(Excerpts from a dataset)
[Start of section]
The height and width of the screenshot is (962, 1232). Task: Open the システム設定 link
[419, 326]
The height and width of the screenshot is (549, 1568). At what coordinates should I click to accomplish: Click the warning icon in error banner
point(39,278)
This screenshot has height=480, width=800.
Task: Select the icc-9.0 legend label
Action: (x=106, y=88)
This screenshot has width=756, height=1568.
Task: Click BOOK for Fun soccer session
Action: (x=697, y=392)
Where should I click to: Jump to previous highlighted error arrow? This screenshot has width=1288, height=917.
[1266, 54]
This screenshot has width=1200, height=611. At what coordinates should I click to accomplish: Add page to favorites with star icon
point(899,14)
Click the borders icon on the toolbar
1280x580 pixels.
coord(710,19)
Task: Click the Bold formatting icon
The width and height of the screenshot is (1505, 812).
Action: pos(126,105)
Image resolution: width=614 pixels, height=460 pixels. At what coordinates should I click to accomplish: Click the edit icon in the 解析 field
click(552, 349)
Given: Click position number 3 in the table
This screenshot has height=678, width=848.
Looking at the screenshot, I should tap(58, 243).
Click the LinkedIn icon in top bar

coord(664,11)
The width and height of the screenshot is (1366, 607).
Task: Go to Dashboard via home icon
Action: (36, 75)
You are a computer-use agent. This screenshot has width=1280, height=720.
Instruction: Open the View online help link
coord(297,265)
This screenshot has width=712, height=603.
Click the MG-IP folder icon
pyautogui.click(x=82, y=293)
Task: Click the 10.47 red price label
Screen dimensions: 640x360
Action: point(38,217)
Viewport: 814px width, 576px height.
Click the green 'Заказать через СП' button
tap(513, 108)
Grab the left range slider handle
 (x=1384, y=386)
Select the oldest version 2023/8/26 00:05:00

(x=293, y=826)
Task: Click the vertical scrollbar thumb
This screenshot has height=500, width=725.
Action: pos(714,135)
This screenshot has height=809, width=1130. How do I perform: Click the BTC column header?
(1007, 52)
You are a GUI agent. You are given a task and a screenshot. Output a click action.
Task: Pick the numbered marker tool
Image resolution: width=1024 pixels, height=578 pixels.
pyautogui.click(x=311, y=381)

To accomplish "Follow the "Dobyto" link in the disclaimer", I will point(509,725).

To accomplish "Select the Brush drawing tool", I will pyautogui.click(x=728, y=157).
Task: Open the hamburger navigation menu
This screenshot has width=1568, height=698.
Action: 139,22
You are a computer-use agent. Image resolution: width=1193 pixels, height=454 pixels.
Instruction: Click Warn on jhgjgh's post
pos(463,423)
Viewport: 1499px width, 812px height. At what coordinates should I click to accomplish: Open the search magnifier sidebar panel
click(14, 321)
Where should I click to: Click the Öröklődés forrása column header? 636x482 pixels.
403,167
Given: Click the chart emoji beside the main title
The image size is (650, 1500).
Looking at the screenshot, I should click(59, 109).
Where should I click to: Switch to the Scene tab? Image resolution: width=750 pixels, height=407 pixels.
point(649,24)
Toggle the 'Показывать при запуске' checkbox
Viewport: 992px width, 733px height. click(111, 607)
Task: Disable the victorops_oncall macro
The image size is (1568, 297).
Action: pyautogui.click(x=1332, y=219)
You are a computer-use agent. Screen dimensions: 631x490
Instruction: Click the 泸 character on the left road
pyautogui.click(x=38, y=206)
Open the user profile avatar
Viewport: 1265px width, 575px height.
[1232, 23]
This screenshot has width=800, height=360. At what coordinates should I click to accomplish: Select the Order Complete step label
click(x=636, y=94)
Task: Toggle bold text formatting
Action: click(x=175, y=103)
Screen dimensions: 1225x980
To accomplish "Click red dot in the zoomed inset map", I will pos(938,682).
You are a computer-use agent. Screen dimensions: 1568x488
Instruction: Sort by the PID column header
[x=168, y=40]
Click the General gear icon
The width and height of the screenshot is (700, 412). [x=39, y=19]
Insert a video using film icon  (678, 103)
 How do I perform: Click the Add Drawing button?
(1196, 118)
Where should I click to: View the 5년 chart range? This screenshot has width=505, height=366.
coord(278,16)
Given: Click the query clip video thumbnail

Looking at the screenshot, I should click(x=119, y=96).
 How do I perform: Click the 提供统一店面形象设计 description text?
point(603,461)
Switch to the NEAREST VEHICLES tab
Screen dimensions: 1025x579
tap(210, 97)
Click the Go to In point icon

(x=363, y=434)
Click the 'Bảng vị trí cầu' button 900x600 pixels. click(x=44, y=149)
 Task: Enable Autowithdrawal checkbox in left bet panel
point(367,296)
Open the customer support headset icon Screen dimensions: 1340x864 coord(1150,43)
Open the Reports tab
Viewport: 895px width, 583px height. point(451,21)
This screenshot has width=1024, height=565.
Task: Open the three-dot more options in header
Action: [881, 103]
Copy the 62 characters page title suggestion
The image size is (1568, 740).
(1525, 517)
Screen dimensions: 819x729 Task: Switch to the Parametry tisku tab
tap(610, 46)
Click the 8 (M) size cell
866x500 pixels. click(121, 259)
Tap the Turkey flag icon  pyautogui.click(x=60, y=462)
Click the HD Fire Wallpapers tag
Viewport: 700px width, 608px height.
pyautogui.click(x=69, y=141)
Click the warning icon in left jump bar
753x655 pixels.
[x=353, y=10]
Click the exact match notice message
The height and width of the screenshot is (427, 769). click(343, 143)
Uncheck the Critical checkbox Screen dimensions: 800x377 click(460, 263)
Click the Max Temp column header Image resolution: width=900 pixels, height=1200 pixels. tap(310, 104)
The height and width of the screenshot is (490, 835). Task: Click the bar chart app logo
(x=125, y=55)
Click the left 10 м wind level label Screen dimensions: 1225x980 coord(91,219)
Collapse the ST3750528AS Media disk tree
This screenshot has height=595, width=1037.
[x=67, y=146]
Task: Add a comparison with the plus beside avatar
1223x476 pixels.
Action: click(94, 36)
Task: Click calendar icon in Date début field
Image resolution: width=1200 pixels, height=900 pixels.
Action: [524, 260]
[End of section]
# Work instructions
Would you please copy exactly the part of the entries above that begins at the line containing "Click the green 'Заказать через СП' button" and ends at the line containing "Task: Click the vertical scrollbar thumb", both lines included?

# Response to this exercise
Click the green 'Заказать через СП' button
tap(513, 108)
Grab the left range slider handle
 (x=1384, y=386)
Select the oldest version 2023/8/26 00:05:00

(x=293, y=826)
Task: Click the vertical scrollbar thumb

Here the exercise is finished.